Addressing a class during my third week in Kenya, I inquired: “How do you know you’re right, Sophia? Feminists who come to Kenya to empower local women are no worse than international missionaries who labor to spread the gospel.”
Sophia, an American activist who supports, among other causes, the anti-free trade movement, responded harshly. She criticized me for a lack of sympathy towards East African females who function as near-slaves in male-dominated households. Further, she attempted to distinguish her own opinion from that of religious enthusiasts.
How, I never understood. To me, both religious and non-religious Western advocates hold the same basic presumption: African society is inferior to our own. We, as enlightened human beings, have an obligation to educate Kenya’s citizens. Both are guilty of moral imperialism.
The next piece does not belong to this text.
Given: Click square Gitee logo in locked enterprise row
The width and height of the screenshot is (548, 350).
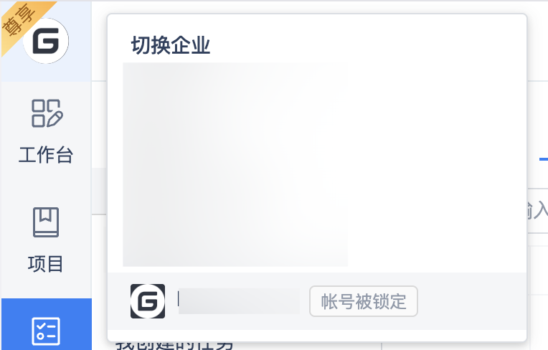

But now I know it nearly doesn’t matter. Inevitably, comparatively wealthy Americans, Europeans, and Asians will come to East Africa to promote their ideals. Somebody is going to tell my friends in Meru, Nairobi, and Lamu (to name but a few Kenyan cities) something. If people like Sophia, well-intentioned individuals who I now happen to agree with regarding the plight of women, are not spreading their beliefs, others will disseminate much less helpful ideas.
Ultimately, I’ve come to believe that “cultural relativism,” a theory that conceptions of truth and moral values are not absolute but must be qualified to suit particular peoples and places, is, more often that not, relatively damaging.
This is not to suggest that we, as the West, or I, as Yoni Cohen, are always right. Nor that we always understand the historical context, local meaning, productive justification, or religious inclination towards a particular cultural practice. Because activists and missionaries alike too often assume that Western society holds the answers, they often worsen the lives of those they are trying to help. To illustrate one of our many errors, let me recall personal experience.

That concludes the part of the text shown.